The young women had to wait an hour and a half in the desert for a new bus to escort them to Ein Gedi for the night. On their return to Jerusalem, the girls benched gomel, a prayer said after recovering from a serious illness or surviving a dangerous journey.

Porter and another South African girl lost their glasses and contact lenses, and the seminary took them to get new ones the next day. They were given cash to replace lost items, and they have been visited and comforted by their mashgichot (seminary moms), with free counselling and debriefing sessions offered. But it’s only now that the practical losses have been resolved that the trauma is hitting the girls hard.

“Imagine standing in the desert watching the bus you were sitting on two minutes before burn to a skeleton. It’s hard to explain how terrifying that was. A lot of the girls have had nightmares,” she said.

“As a parent, the hardest part is being far away,” said her mother. “It’s so out of my control, and difficult to be there for my daughter. I feel like I need a de-brief!”

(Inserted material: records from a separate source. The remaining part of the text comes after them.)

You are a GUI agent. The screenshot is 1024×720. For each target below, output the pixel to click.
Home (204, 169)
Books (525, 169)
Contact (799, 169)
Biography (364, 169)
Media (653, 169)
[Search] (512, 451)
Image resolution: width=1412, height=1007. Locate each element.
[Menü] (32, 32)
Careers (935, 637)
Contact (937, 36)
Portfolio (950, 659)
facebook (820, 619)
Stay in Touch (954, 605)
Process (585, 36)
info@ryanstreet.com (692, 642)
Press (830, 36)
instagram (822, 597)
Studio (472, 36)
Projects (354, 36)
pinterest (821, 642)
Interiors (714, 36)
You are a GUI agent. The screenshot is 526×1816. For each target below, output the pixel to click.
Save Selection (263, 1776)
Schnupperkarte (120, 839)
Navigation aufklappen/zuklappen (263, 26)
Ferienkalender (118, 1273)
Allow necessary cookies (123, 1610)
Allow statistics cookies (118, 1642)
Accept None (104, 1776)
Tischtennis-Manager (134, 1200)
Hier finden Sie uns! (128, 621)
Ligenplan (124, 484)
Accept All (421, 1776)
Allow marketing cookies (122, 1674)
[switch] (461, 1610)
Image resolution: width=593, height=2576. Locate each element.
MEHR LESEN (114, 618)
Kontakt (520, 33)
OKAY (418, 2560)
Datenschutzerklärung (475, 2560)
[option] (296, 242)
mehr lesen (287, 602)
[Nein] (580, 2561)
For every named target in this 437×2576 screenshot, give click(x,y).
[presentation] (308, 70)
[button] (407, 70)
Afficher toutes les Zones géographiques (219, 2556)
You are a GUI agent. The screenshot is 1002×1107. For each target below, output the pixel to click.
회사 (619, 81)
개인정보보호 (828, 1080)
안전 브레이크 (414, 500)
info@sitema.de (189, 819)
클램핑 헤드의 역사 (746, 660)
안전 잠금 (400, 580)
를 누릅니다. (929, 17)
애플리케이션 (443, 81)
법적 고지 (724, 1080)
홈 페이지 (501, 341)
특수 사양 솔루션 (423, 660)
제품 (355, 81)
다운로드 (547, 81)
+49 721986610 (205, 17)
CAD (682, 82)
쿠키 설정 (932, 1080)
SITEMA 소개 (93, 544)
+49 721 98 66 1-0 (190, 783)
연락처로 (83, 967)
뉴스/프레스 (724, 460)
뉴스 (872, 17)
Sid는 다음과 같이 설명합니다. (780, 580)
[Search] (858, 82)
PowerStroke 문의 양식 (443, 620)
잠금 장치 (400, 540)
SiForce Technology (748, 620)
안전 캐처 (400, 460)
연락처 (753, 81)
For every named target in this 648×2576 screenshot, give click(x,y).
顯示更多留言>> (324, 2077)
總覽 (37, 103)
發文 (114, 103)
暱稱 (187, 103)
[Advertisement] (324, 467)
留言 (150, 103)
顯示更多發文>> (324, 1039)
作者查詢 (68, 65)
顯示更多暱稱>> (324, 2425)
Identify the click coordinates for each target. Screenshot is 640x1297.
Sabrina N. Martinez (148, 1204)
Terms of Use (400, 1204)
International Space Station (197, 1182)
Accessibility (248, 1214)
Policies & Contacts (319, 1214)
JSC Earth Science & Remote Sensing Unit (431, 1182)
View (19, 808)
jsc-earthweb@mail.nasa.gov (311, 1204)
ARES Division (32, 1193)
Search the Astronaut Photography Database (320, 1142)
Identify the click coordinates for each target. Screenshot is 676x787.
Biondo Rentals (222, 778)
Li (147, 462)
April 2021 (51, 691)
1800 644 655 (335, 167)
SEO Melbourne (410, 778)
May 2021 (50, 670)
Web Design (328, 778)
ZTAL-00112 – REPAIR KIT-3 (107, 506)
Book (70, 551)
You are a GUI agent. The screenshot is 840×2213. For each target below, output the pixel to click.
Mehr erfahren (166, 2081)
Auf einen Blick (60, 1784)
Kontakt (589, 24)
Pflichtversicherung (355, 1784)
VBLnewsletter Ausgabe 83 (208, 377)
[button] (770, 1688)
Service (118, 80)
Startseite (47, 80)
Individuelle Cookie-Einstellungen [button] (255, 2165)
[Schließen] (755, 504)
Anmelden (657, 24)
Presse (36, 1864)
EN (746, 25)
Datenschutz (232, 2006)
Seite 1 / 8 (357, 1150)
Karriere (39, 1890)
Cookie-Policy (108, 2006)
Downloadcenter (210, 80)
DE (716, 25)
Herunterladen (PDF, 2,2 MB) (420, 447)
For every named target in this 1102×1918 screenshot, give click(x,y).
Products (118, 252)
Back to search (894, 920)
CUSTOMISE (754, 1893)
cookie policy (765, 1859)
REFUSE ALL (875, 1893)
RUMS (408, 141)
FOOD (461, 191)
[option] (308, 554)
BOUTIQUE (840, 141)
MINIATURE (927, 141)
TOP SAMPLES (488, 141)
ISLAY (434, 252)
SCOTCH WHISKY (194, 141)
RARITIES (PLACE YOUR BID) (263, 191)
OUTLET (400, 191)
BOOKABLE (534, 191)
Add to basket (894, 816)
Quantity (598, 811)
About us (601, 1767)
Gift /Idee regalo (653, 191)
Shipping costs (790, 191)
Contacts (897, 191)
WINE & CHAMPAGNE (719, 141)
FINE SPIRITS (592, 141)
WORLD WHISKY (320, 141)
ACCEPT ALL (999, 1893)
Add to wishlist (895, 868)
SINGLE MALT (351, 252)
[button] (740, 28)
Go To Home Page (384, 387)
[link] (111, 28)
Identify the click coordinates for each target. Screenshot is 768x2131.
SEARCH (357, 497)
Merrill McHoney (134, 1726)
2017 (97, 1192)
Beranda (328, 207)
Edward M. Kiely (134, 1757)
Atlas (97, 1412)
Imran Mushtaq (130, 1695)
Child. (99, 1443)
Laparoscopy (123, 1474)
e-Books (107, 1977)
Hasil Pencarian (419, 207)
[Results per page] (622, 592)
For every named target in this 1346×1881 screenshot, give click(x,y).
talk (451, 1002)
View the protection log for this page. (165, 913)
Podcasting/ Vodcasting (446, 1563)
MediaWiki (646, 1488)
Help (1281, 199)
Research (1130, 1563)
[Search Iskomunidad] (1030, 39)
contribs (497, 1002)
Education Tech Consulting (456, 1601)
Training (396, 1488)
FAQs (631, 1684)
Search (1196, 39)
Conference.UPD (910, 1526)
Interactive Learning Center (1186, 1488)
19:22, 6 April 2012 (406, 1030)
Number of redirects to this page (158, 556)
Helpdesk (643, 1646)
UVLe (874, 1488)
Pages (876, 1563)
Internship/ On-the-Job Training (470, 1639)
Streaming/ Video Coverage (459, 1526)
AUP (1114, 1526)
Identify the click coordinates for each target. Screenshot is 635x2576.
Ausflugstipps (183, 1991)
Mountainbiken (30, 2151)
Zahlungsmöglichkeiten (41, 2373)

She points out that it has been a traumatic year for these girls, with the tragic passing of peers Adam Seef and Adam Rabinovitch. Some of that trauma has “snowballed” with this event.

The parents and their daughters are consumed by thoughts of what could have been if it weren’t for the quick thinking of the bus driver who evacuated the girls so quickly. At this stage, the name of the bus driver is not known to the SA Jewish Report.

Porter said that when people driving past saw the bus on fire, they abandoned their vehicles as they thought it had been hit by a rocket.

A mother of another young South African woman who was on the bus, who asked to remain anonymous, said that the “aftershock” had been tough. “I think it’s taken them a couple of days to realise what happened and how lucky they were.”